DATA PROVIDED
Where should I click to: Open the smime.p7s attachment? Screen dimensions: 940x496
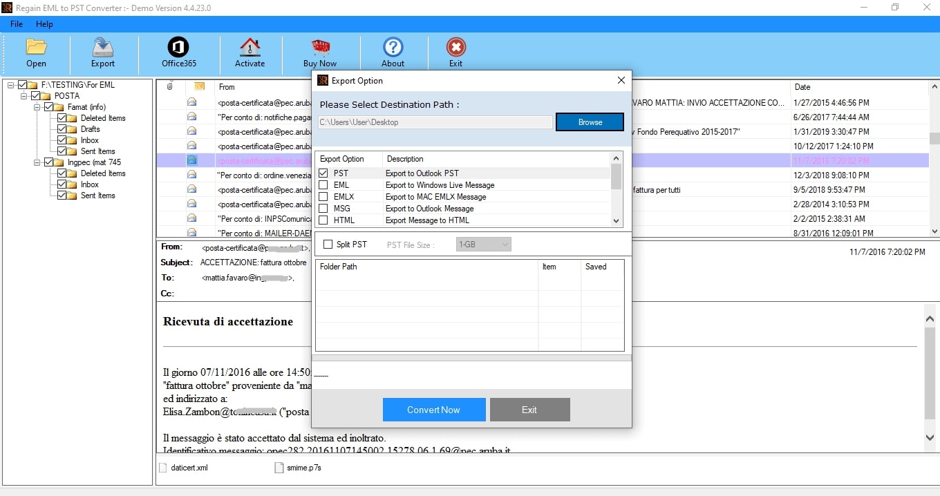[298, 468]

...

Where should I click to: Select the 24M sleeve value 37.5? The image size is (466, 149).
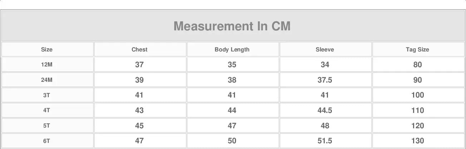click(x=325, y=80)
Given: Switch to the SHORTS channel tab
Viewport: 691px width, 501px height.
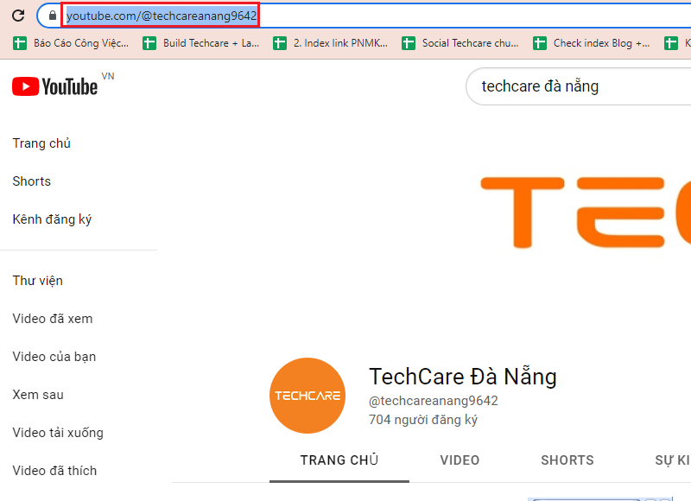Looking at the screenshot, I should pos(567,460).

==

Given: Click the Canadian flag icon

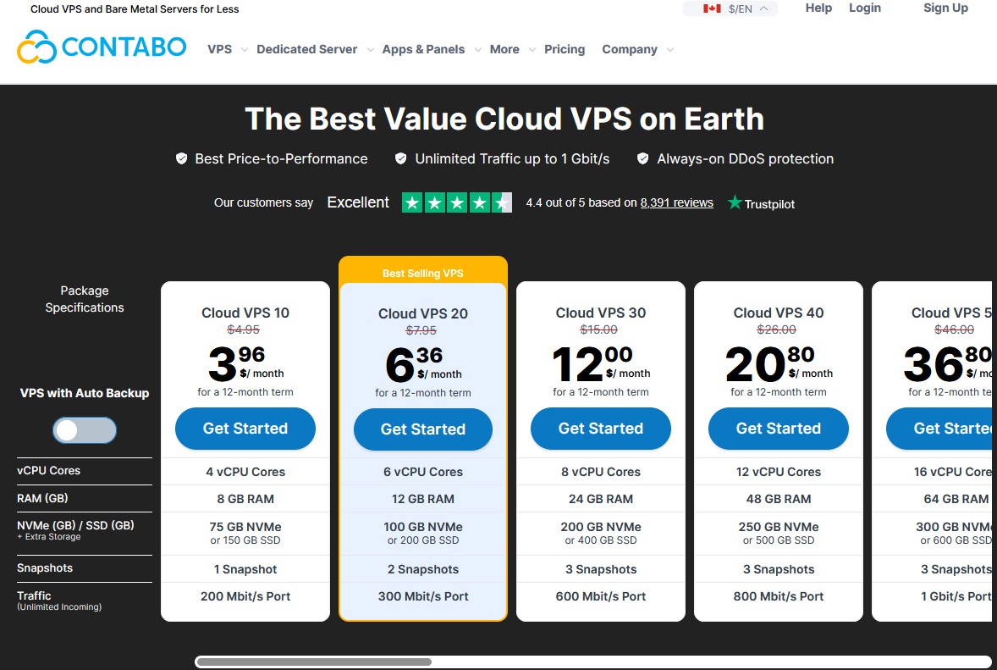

DIRECTIONS
Retype the part of the data that opens with the line containing "Where should I click to: Select" and closes with the line containing "Looking at the", keeping every line as it is. Leave the pictures out.

CORRECT RESPONSE
Where should I click to: Select the 24M sleeve value 37.5? The image size is (466, 149).
click(x=325, y=80)
Given: Switch to the SHORTS channel tab
Viewport: 691px width, 501px height.
Looking at the screenshot, I should pos(567,460).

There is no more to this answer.